Your Role: You are a recent college graduate in design and you desire a job in the publishing industry. You are interning at the university press when you hear that there is a new project in the works for redesigning existing dust jackets for books. With this in mind, you email the chief editor and explain to her/him that you want to pitch a new design. The editor agrees, but they are extremely busy so you only have 60 seconds to convince them that your dust jacket will sell more books.
Your Audience: The editor of a university press.
Your Goal: To convince the editor that you have an interesting, dynamic, and creative way to sell more copies of this particular book.
Feeder 1: Blurb selection
|To help convince readers that this book is worth reading.
|You are to comb through book reviews and find three (3) quotes that you think will improve the reader’s perception of these books. Each of these blurbs will need to be clever and engaging. Your aim is to make a potential reader want to know more. While there is not length requirement of these blurbs, make sure they are not too long.
Rhetorical Situation: You are to find three (3) separate book reviews and find interesting to quotes from those reviews to place in your new dust jacket design. These should help you figure out what your “hook” is, how you will get the public to want to open the book up and start reading.
The library has a wonderful resource for finding book reviews: http://guides.lib.unc.edu/bookreviews/databases
“The Goldfinch is a rarity that comes along perhaps half a dozen times per decade, a smartly written literary novel that connects with the heart as well as the mind….Donna Tartt has delivered an extraordinary work of fiction.”–Stephen King, The New York Times Book Review
Feeder 2: Close Reading
|To provide the audience with a concise synopsis of the book.

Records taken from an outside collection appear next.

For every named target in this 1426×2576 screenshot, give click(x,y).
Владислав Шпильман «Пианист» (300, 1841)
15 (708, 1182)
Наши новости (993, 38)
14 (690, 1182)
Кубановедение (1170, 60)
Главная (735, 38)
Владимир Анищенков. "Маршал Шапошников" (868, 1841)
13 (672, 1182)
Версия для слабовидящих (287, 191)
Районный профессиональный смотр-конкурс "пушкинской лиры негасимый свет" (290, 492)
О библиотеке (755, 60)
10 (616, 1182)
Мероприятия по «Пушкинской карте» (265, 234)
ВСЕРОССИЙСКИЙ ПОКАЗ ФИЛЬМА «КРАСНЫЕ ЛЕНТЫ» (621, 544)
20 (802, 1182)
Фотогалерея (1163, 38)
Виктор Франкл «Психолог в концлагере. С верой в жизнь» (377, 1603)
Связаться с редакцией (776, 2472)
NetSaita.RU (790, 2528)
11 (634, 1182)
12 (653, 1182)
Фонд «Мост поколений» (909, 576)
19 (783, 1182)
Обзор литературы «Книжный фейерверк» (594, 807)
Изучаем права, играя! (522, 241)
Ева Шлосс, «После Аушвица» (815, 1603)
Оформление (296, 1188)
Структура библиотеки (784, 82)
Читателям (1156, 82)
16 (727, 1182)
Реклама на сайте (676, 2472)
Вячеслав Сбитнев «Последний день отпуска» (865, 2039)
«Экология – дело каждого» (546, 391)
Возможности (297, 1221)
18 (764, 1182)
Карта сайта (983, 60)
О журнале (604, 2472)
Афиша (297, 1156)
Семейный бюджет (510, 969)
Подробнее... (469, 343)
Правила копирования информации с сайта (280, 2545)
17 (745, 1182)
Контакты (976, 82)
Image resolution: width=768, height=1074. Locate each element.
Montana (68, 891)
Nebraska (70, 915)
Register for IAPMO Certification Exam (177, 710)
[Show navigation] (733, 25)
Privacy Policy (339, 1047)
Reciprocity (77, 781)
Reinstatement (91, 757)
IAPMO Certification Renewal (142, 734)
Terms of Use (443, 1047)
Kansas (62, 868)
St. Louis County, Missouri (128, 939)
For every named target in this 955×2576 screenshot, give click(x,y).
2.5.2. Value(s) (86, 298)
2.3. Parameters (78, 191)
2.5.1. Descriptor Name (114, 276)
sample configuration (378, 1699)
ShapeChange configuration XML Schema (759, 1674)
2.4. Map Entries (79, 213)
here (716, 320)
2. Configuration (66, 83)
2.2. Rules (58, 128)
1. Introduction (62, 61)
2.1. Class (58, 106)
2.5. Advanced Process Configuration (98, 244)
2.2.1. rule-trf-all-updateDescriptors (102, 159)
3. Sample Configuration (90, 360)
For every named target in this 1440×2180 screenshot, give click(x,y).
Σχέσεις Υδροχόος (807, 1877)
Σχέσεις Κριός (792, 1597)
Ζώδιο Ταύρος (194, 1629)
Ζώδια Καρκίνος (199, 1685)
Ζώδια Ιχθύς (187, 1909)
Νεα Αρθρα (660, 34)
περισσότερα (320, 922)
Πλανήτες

|You are to produce a new summary of the book. Think about how you want to frame this new summary and how this will influence your cover design. You do not have much real estate on the back cover, so this should be no more than 500-words. However, this summary should give the reader a good sense of the book and want to pick it up and buy it.
Rhetorical Situation: At the center of your book design is the way in which you want to frame the book. You want to give the audience a taste of the story/content without giving it all away. Think about how you want to summarize the book differently than what has been done before.
The Goldfinch, Donna Tartt
WINNER OF THE PULITZER PRIZE
Theo Decker, a 13-year-old New Yorker, miraculously survives an accident that kills his mother. Abandoned by his father, Theo is taken in by the family of a wealthy friend. Bewildered by his strange new home on Park Avenue, disturbed by schoolmates who don’t know how to talk to him, and tormented above all by his longing for his mother, he clings to the one thing that reminds him of her: a small, mysteriously captivating painting that ultimately draws Theo into the underworld of art.
As an adult, Theo moves silkily between the drawing rooms of the rich and the dusty labyrinth of an antiques store where he works. He is alienated and in love—and at the center of a narrowing, ever more dangerous circle.
The Goldfinch is a mesmerizing, stay-up-all-night and tell-all-your-friends triumph, an old-fashioned story of loss and obsession, survival and self-invention, and the ruthless machinations of fate.